Given text —

^^^^^^^^

By the time the sun rose, the temperature had dropped – minus 36 degrees with wind chill in the morning. The family slept in shifts, taking turns tending to the fire.

Hungry and having had little sleep, the group left their camp the next morning, using a GPS app on Paul’s phone to track down their shack.

“He was saying, ‘It’s only about a hundred paces! We can do this!’”

Instead of following their original plan, the Berthelots made a plan B – follow the shoreline toward the shack, cut through the brush and walk over on more solid ice.

“It was thick brush, but we did it. It was like nothing then,” said Paulette.

The group made it back to the shack, eating fresh-caught fish and hunkering down for heat. At one point, the family broke into a neighbouring shack, which was larger and better equipped.

“He had wood and his shack was insulated – ours isn’t. We stayed in there and we waited,” said Paulette.

Having spent more than 24 hours on the ice, the Berthelots were hoping help would soon be on the way. They had not had an opportunity to call for help – they did not have a satellite phone and cellular reception on Kisseynew is non-existent.

What the Berthelots didn’t know was, back in civilization, concerned friends and family members had already mobilized.

It was the little things that caused concern. Paulette wasn’t able to make it to a fitness class on Monday – something she said she rarely misses. Paul, who was due to head in for surgery, missed a medical appointment. Perhaps the biggest sign something was wrong was that Paul and Paulette had not been able to call a family friend or their youngest daughter, Danielle, on Sunday night.

^^^^^^^^

Dataset extract —
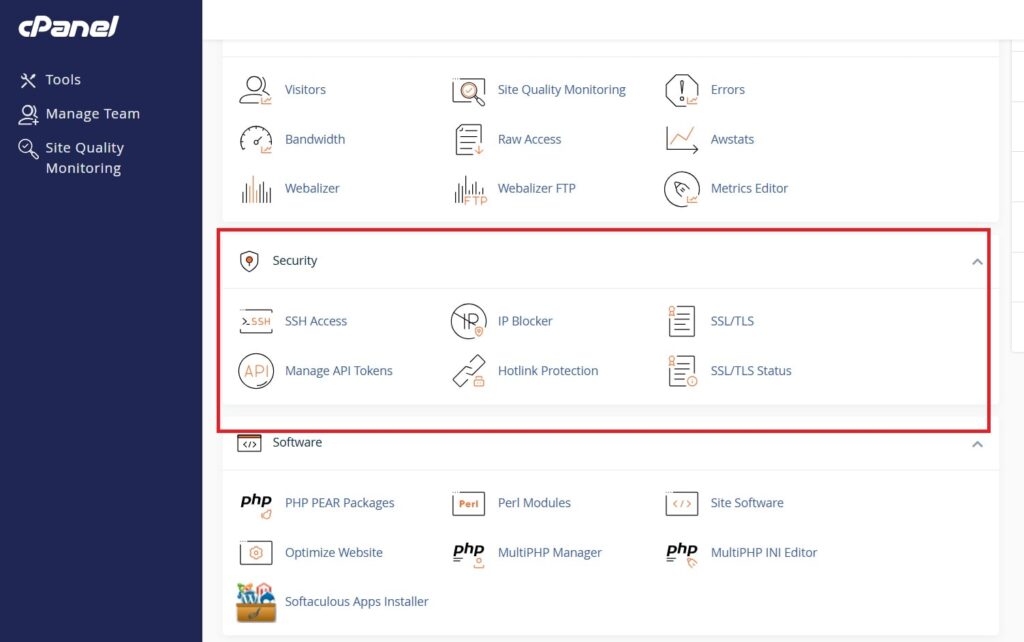
Task: Open Tools in the sidebar
Action: click(x=60, y=79)
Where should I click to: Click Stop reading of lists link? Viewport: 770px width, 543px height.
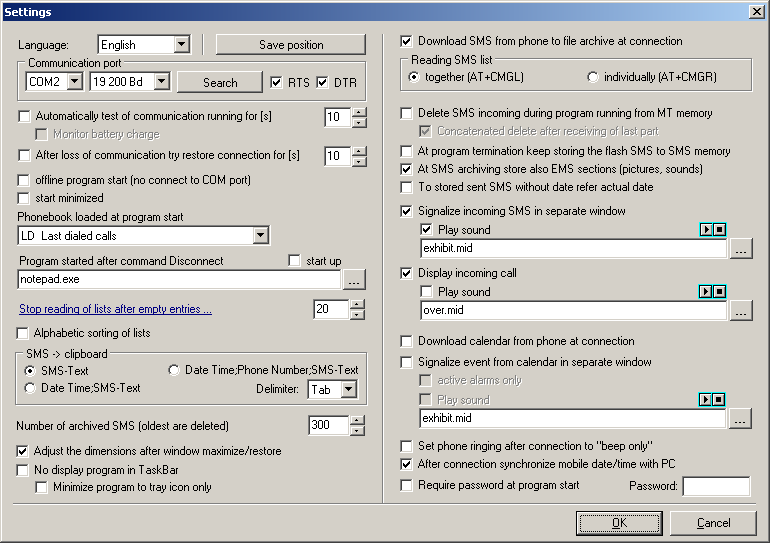click(115, 310)
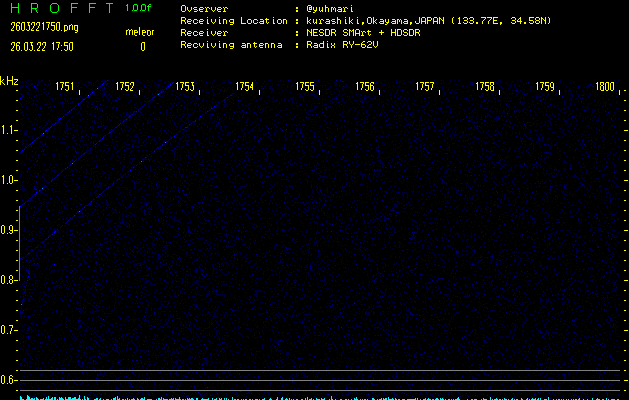Image resolution: width=629 pixels, height=400 pixels.
Task: Select the 0.8 frequency axis label
Action: [x=9, y=280]
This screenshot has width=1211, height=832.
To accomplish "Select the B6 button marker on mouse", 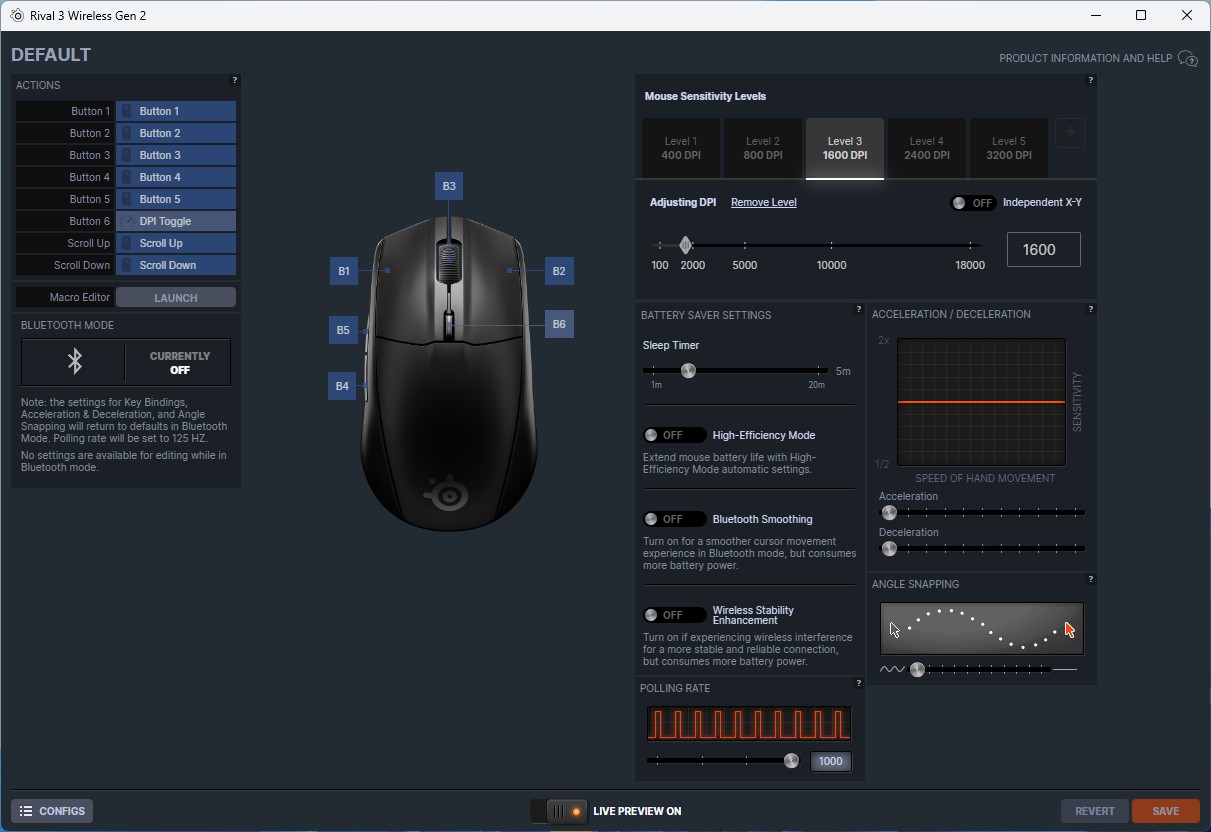I will click(559, 324).
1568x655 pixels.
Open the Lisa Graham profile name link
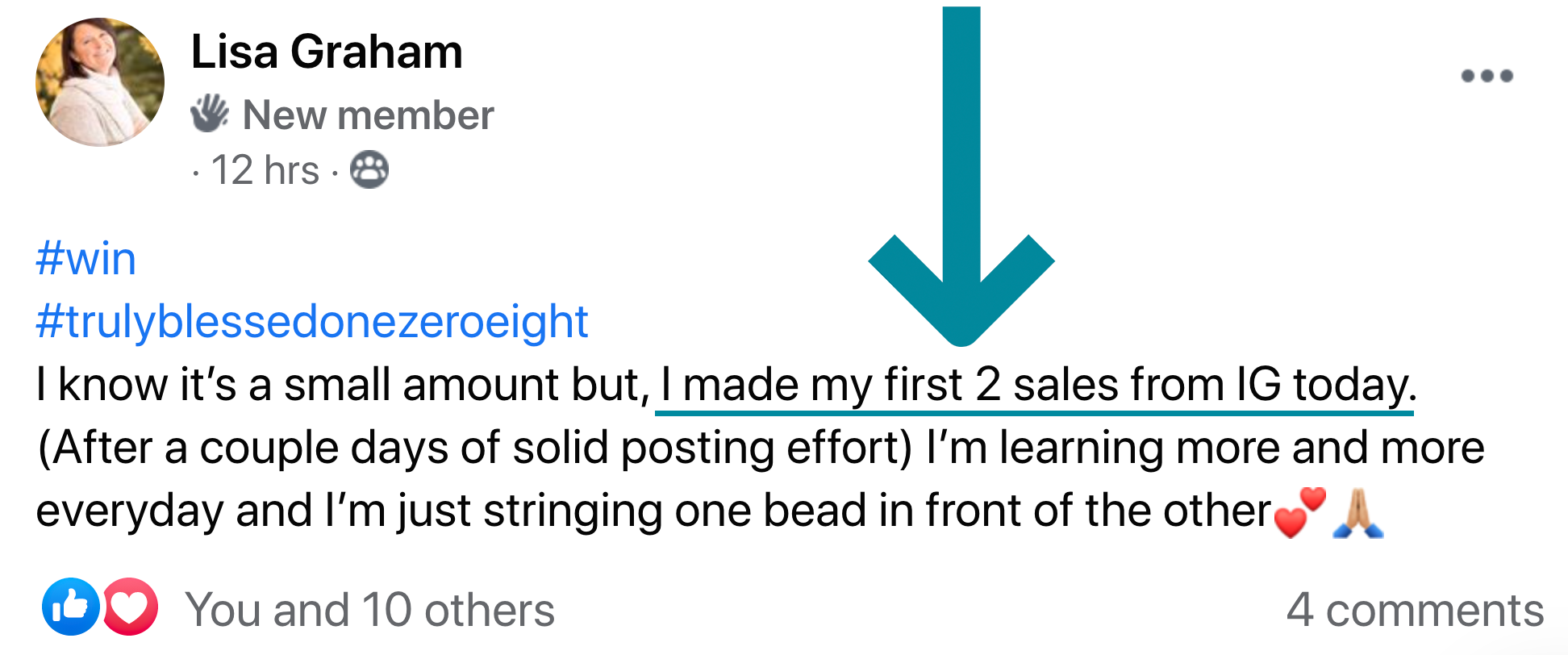(327, 52)
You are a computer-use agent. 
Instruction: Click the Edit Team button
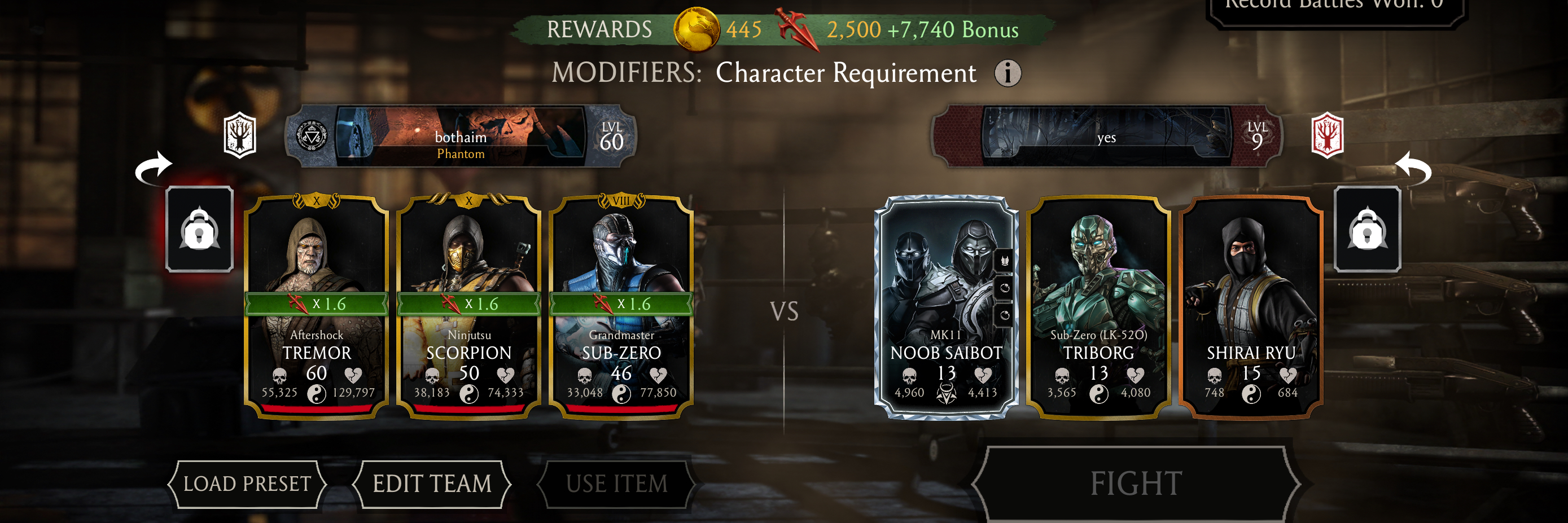[432, 484]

^^^^^^^^

What to do —
a) Retype the passage about the Berthelots, starting with "It was the little" and going on through "on Sunday night.".
b) Sum up the passage about the Berthelots in two sentences.

Responses by item number —
a)
It was the little things that caused concern. Paulette wasn’t able to make it to a fitness class on Monday – something she said she rarely misses. Paul, who was due to head in for surgery, missed a medical appointment. Perhaps the biggest sign something was wrong was that Paul and Paulette had not been able to call a family friend or their youngest daughter, Danielle, on Sunday night.

b) After a bitterly cold night on the ice, the Berthelots followed the shoreline and cut through brush to reach their shack, then waited in a larger, insulated neighbouring shack with no way to call for help. Meanwhile, friends and family had already mobilized because Paulette missed a fitness class, Paul missed a medical appointment, and the couple had not called a family friend or their youngest daughter on Sunday night.